Disclaimer: The information you obtain at this site is not, nor is it intended to be, legal advice. You should consult an attorney for advice regarding your individual situation. I invite you to contact me and welcome your calls, letters, and electronic mail. Contacting me does not create an attorney/client relationship. Please do not send any confidential information to me until such time as an attorney/client relationship has been established. Email addresses are provided for your convenience and do not establish an attorney/client relationship. Sending information to John H. Rubin Law via e-mail or other means does not establish an attorney/client relationship.

Custody and Visitation

There are two types of “legal custody”: Sole custody and joint custody. The parent who has sole custody will be entitled to make the major decisions affecting the child(ren) such as what schools they attend, what doctors they see or treatment they receive, what religious upbringing they have, etc. On the other hand, parents who have joint custody must make these decisions together.

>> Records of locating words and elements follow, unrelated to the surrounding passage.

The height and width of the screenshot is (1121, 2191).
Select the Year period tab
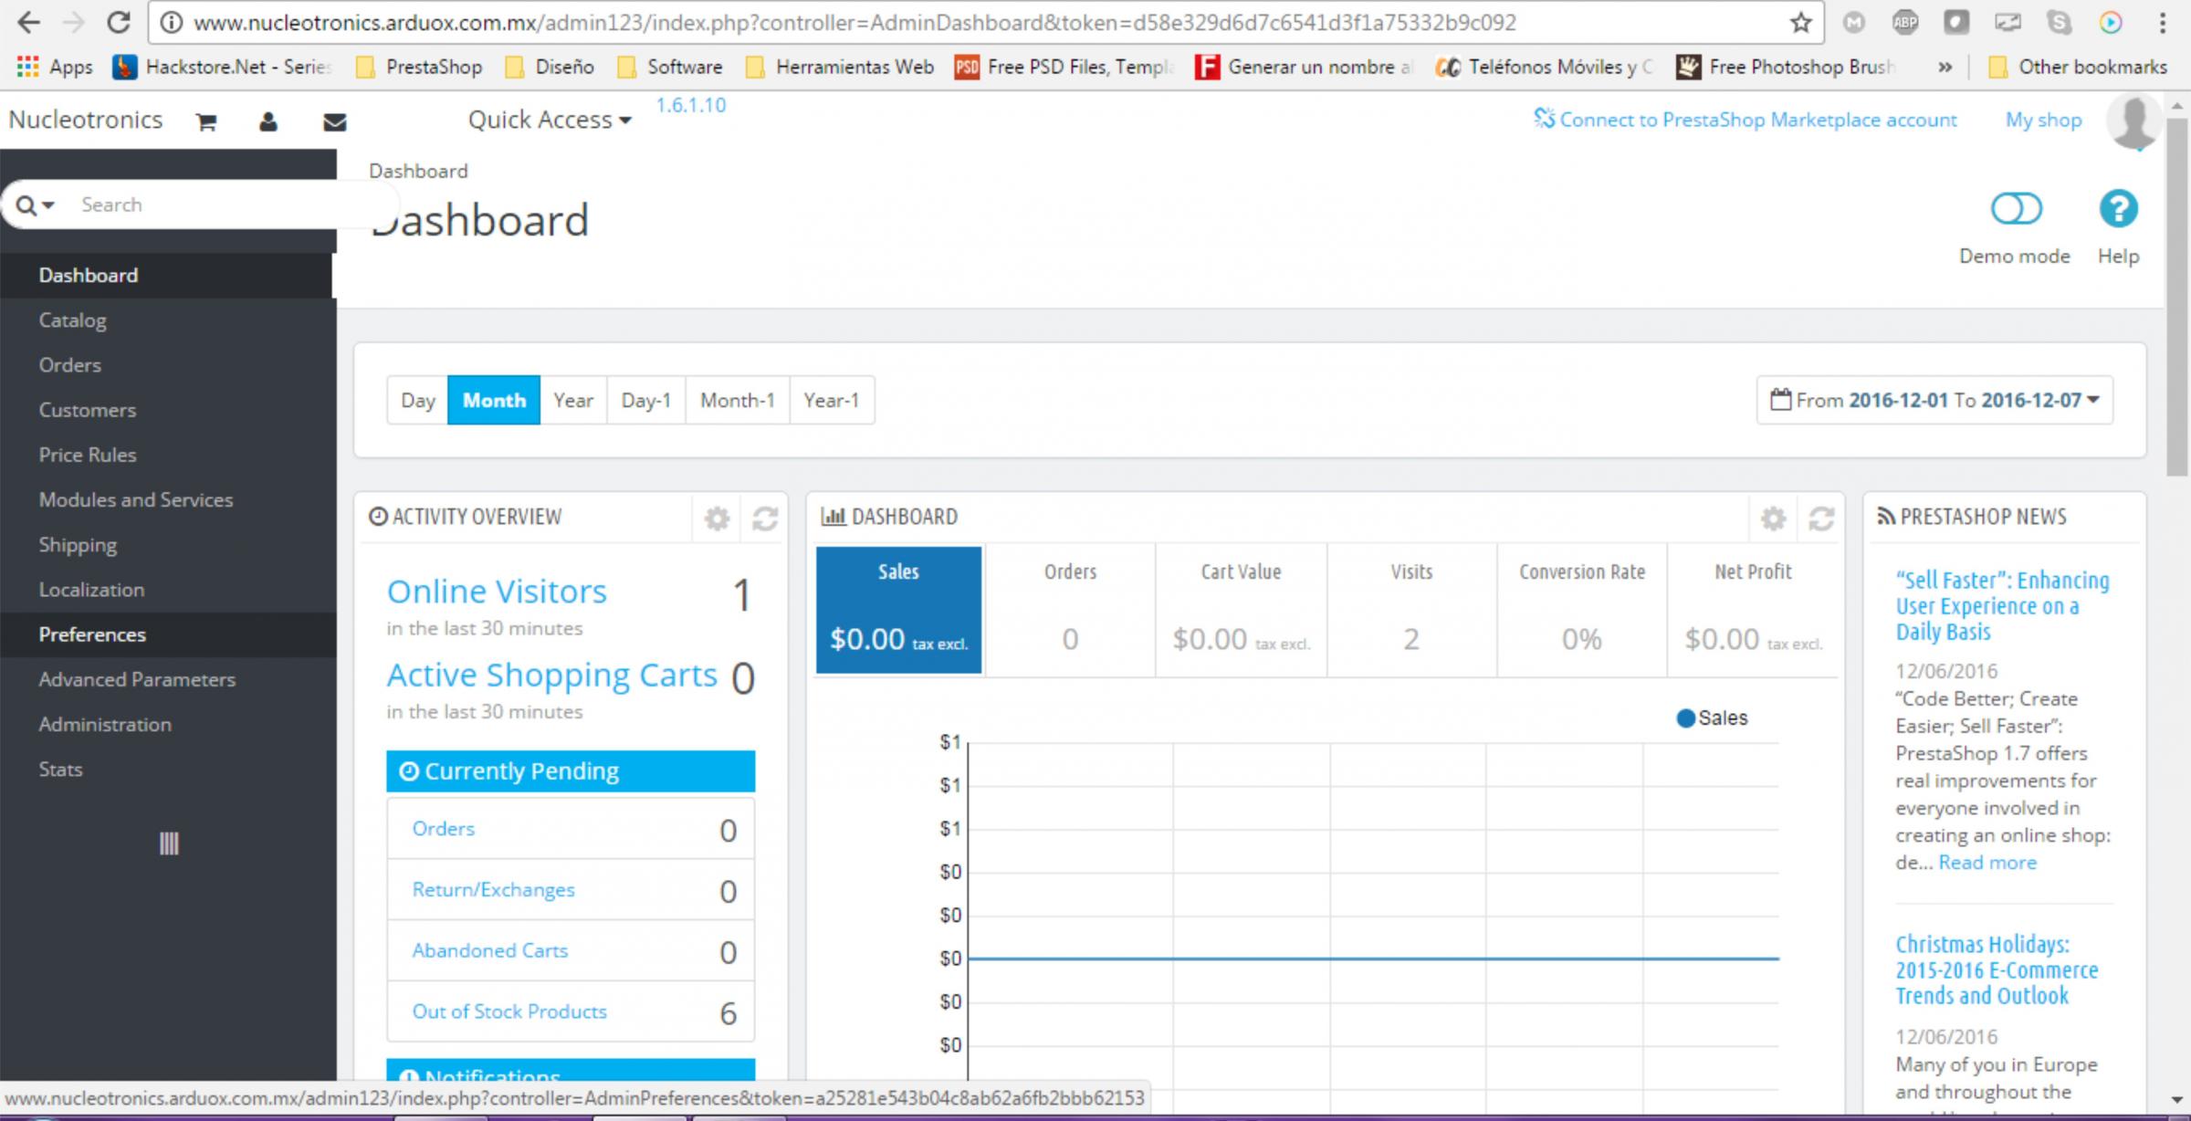click(572, 400)
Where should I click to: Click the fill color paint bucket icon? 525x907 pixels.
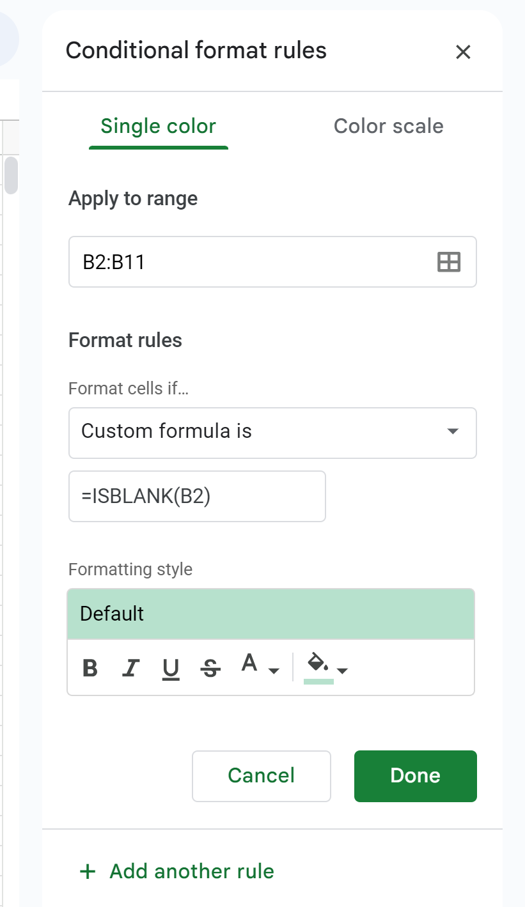click(x=318, y=665)
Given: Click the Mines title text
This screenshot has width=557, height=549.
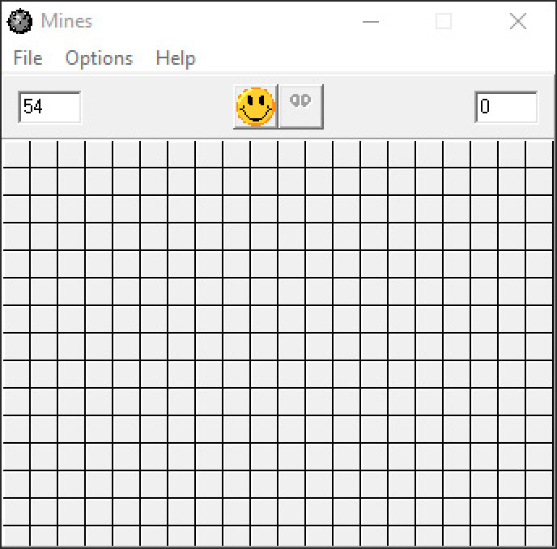Looking at the screenshot, I should 66,22.
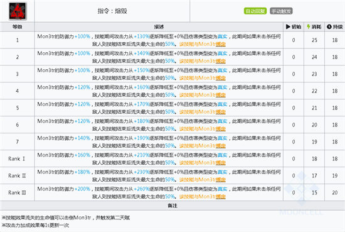Viewport: 345px width, 232px height.
Task: Click the 等级 column header
Action: (17, 26)
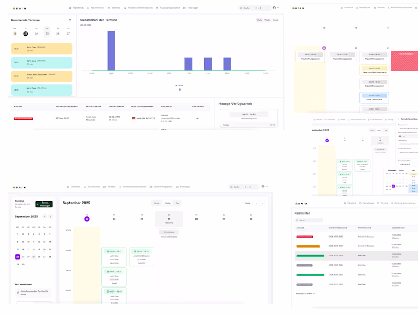Switch the appointments chart to Woche
Screen dimensions: 418x314
(268, 20)
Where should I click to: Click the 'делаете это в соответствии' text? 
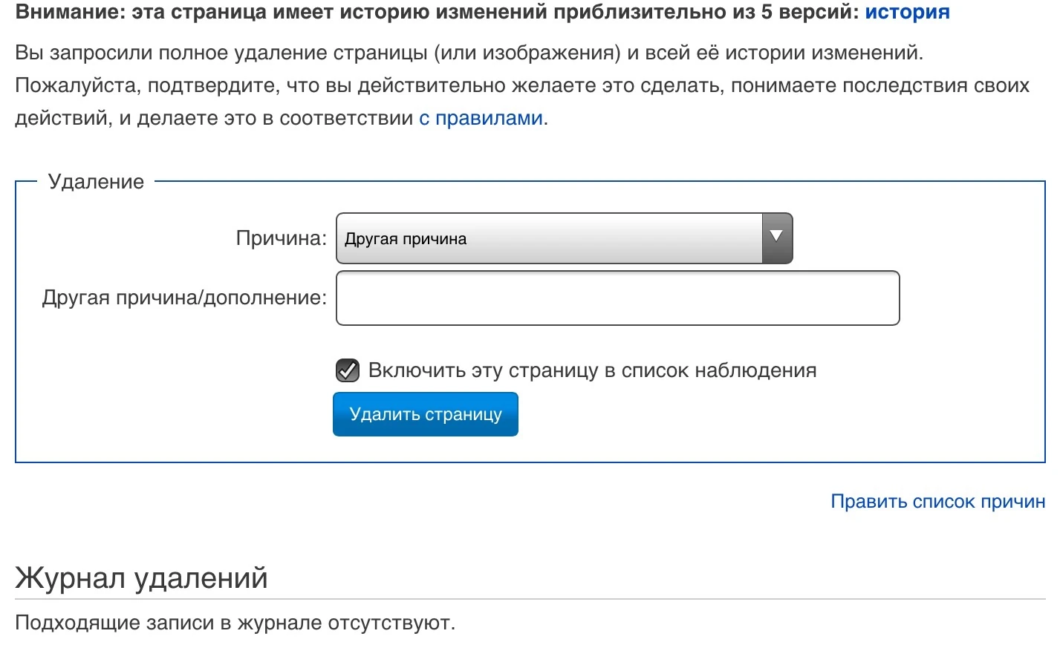275,118
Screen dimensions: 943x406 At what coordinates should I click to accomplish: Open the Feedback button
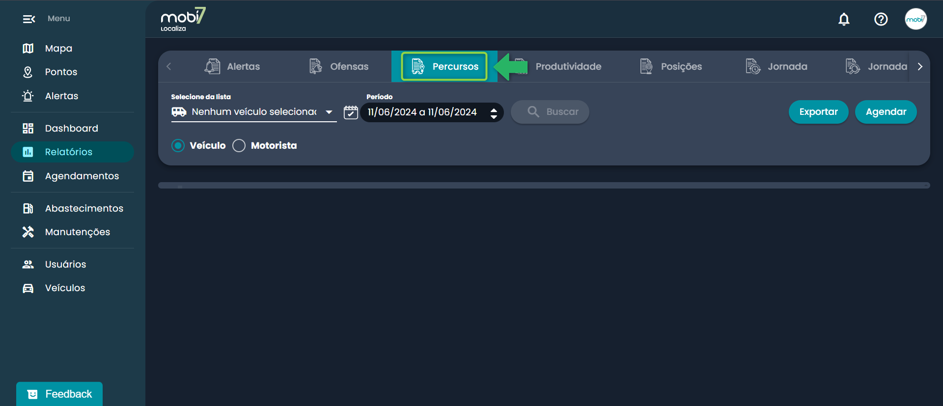(59, 394)
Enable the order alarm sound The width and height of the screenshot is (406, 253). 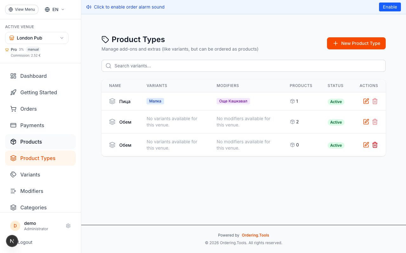pyautogui.click(x=390, y=7)
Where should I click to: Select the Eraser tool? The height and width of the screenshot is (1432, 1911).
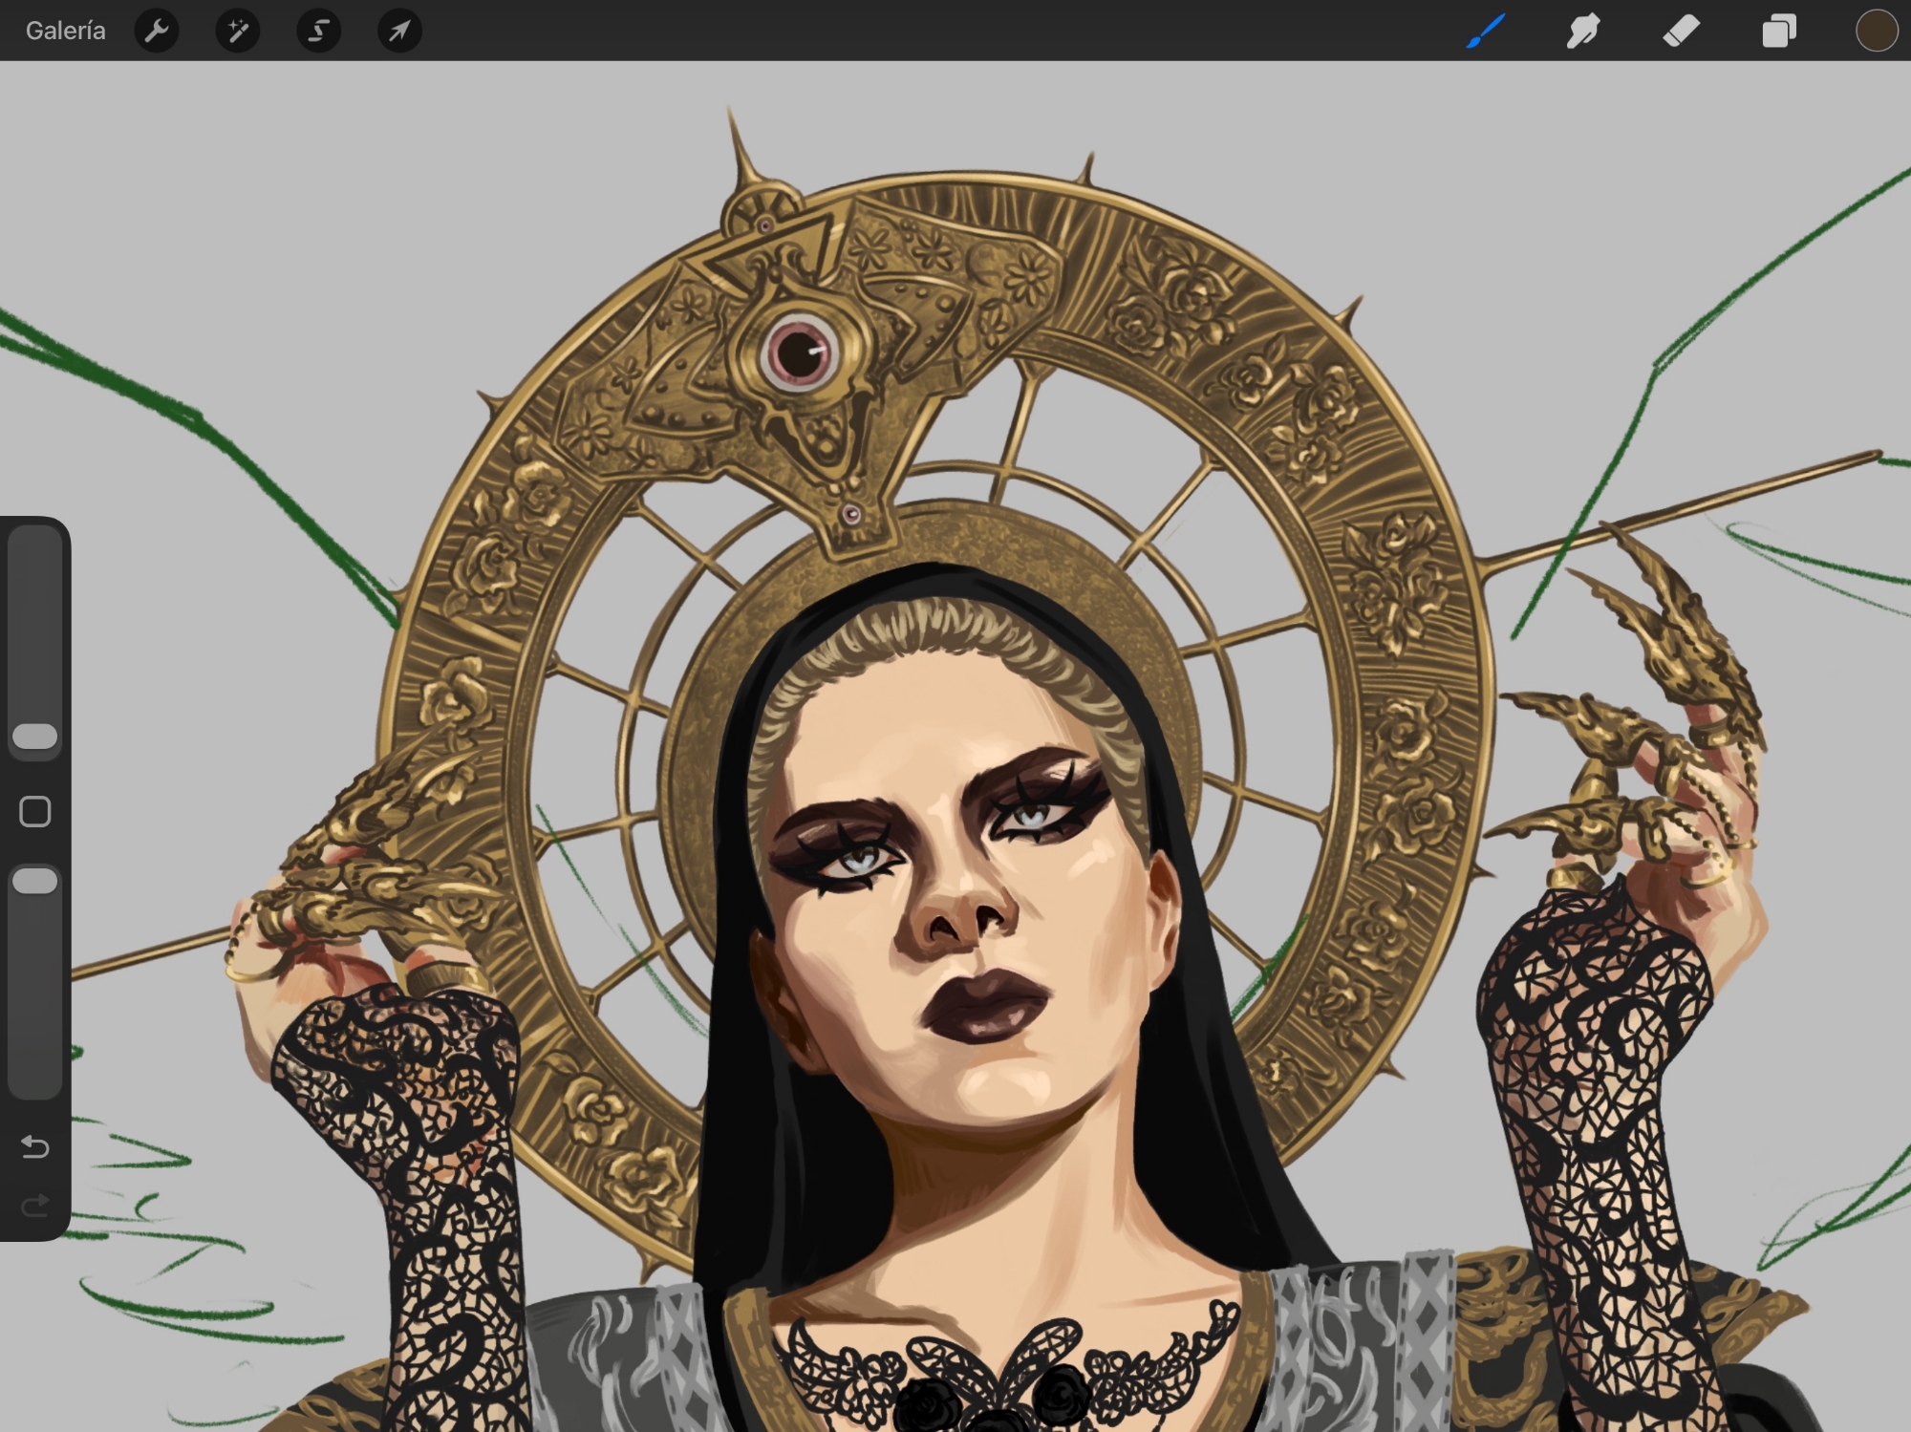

A joint custodial relationship assumes and works best where both parents are able to share relevant information and reasonably communicate in order to reach an agreement on the major issues affecting the child(ren).

Sometimes parents agree upon joint custody but, in order to break a deadlock, provide that if they are unable to agree on the decision that needs to be made (after sharing all relevant information and following good faith consultation), one parent will have the final say.

Sometimes parents will agree to allow one parent to have sole decision making or final say in certain areas, such as in the area of education, for example, and allow the other parent to have sole decision making or final say in other areas, such as with health related matters or religious matters.

The parent with whom the child(ren) primarily reside is called the residential custodial parent. This is important since the primary residential custodial parent will be the one receiving basic child support.